*Task objective*.
Take the entries below and print, exactly, the stretch from the line containing "Northwest Asian Weekly (952, 179)" through the line containing "Prototype Analysis of", both included.

*Stored records*.
━━━━━━━━━━━━━━━━━━━━━━━━━━━━━━
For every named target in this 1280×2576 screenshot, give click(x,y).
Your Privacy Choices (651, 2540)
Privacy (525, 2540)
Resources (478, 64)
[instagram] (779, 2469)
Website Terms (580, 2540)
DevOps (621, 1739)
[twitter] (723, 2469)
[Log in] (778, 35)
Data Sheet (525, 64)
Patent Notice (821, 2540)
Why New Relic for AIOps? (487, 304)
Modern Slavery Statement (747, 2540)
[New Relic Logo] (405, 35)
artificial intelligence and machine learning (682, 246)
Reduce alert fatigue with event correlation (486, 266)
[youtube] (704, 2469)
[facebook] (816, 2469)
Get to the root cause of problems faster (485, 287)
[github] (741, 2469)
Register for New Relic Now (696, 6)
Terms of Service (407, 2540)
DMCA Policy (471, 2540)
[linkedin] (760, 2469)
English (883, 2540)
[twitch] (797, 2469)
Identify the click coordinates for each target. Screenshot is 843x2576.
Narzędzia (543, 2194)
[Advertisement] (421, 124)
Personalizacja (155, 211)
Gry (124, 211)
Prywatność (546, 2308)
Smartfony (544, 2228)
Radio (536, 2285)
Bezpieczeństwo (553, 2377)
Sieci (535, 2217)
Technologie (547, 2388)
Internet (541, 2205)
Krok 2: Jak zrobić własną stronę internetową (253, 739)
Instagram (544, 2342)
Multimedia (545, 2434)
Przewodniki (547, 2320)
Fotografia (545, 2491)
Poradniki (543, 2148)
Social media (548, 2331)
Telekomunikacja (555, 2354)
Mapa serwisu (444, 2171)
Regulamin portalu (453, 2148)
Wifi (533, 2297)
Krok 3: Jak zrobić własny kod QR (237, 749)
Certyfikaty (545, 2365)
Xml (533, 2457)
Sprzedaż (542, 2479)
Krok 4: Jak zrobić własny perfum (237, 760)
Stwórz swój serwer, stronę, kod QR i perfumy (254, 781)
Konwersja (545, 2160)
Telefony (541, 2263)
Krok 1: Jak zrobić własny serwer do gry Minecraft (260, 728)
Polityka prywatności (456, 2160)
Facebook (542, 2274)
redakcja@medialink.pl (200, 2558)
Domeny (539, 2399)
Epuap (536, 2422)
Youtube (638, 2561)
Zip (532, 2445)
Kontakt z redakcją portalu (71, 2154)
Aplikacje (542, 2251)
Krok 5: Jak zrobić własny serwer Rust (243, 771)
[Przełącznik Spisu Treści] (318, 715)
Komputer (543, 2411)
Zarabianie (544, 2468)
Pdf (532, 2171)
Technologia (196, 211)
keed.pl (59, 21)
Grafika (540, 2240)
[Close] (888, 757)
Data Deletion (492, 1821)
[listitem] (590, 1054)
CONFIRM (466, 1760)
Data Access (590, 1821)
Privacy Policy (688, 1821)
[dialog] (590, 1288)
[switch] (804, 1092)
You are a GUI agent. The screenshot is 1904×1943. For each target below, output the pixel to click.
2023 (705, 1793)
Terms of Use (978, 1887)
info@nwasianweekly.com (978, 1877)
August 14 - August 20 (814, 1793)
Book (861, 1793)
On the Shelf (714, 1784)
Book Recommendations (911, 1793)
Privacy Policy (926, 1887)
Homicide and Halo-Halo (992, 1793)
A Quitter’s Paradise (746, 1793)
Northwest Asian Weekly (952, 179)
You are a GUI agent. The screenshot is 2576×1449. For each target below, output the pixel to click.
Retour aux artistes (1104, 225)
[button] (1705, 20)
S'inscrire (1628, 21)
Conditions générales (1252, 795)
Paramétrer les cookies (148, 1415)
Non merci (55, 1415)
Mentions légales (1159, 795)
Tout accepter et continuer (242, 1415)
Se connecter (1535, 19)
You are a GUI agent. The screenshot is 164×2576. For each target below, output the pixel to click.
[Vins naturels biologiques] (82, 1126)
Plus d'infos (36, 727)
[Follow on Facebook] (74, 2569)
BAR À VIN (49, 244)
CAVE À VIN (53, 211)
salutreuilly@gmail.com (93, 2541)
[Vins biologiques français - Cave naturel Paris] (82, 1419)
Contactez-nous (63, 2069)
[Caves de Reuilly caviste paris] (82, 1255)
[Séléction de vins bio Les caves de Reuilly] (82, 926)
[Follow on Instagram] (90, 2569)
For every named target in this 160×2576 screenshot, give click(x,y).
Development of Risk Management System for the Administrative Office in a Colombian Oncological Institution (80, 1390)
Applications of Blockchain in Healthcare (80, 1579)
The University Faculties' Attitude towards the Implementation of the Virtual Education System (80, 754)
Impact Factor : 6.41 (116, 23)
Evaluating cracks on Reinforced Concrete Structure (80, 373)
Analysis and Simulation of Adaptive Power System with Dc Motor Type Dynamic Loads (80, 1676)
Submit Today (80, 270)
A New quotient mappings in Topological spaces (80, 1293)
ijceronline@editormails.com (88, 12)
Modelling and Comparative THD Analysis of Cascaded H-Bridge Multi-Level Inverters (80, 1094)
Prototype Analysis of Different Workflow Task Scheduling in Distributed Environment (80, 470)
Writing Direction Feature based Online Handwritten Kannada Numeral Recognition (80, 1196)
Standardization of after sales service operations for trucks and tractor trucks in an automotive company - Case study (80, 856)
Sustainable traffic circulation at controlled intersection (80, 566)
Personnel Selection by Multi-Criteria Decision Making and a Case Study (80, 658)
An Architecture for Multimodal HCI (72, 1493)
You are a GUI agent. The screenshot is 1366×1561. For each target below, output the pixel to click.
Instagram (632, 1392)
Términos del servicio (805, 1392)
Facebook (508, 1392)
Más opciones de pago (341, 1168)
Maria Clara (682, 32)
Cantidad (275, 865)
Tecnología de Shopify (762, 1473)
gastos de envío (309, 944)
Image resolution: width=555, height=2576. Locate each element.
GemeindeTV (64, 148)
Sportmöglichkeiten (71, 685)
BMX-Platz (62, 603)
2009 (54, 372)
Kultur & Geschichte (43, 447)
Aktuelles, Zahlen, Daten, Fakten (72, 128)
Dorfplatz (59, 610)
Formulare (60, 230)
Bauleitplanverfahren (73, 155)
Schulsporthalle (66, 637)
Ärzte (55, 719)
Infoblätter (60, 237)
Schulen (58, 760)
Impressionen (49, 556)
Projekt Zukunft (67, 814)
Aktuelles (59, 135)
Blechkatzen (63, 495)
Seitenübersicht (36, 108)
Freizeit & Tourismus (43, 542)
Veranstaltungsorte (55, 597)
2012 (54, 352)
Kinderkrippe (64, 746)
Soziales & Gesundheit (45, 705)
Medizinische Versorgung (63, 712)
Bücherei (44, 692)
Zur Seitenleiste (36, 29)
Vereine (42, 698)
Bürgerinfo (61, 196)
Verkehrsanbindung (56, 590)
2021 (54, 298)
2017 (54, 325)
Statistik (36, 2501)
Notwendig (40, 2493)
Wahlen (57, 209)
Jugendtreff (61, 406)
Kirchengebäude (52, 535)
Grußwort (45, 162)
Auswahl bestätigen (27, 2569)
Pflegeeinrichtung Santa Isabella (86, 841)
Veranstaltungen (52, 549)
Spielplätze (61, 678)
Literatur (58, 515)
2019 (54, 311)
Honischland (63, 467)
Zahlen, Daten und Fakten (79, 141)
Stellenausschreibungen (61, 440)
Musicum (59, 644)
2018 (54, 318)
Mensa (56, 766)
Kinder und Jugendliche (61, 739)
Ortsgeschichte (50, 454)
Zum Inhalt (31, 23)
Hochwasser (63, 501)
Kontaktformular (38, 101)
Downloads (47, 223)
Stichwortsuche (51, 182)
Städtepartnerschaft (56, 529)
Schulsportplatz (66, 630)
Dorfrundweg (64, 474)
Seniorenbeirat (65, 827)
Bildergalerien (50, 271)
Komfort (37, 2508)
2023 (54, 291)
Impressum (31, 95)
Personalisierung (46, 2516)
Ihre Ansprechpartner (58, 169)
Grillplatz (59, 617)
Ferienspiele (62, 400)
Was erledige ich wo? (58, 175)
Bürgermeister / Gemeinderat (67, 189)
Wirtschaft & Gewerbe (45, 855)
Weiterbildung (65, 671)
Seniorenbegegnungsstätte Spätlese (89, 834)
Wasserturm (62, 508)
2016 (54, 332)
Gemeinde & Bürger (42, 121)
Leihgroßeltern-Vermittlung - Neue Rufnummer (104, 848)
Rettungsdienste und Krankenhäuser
━━━━━━━━━━━━━━━━━━━━━━━━━━━━━━
*Output*.
Northwest Asian Weekly (952, 179)
You are a GUI agent. The screenshot is 2576×1449. For each target below, output the pixel to click.
Retour aux artistes (1104, 225)
[button] (1705, 20)
S'inscrire (1628, 21)
Conditions générales (1252, 795)
Paramétrer les cookies (148, 1415)
Non merci (55, 1415)
Mentions légales (1159, 795)
Tout accepter et continuer (242, 1415)
Se connecter (1535, 19)
You are a GUI agent. The screenshot is 164×2576. For each target below, output the pixel to click.
[Vins naturels biologiques] (82, 1126)
Plus d'infos (36, 727)
[Follow on Facebook] (74, 2569)
BAR À VIN (49, 244)
CAVE À VIN (53, 211)
salutreuilly@gmail.com (93, 2541)
[Vins biologiques français - Cave naturel Paris] (82, 1419)
Contactez-nous (63, 2069)
[Caves de Reuilly caviste paris] (82, 1255)
[Séléction de vins bio Les caves de Reuilly] (82, 926)
[Follow on Instagram] (90, 2569)
For every named target in this 160×2576 screenshot, give click(x,y).
Development of Risk Management System for the Administrative Office in a Colombian Oncological Institution (80, 1390)
Applications of Blockchain in Healthcare (80, 1579)
The University Faculties' Attitude towards the Implementation of the Virtual Education System (80, 754)
Impact Factor : 6.41 (116, 23)
Evaluating cracks on Reinforced Concrete Structure (80, 373)
Analysis and Simulation of Adaptive Power System with Dc Motor Type Dynamic Loads (80, 1676)
Submit Today (80, 270)
A New quotient mappings in Topological spaces (80, 1293)
ijceronline@editormails.com (88, 12)
Modelling and Comparative THD Analysis of Cascaded H-Bridge Multi-Level Inverters (80, 1094)
Prototype Analysis of Different Workflow Task Scheduling in Distributed Environment (80, 470)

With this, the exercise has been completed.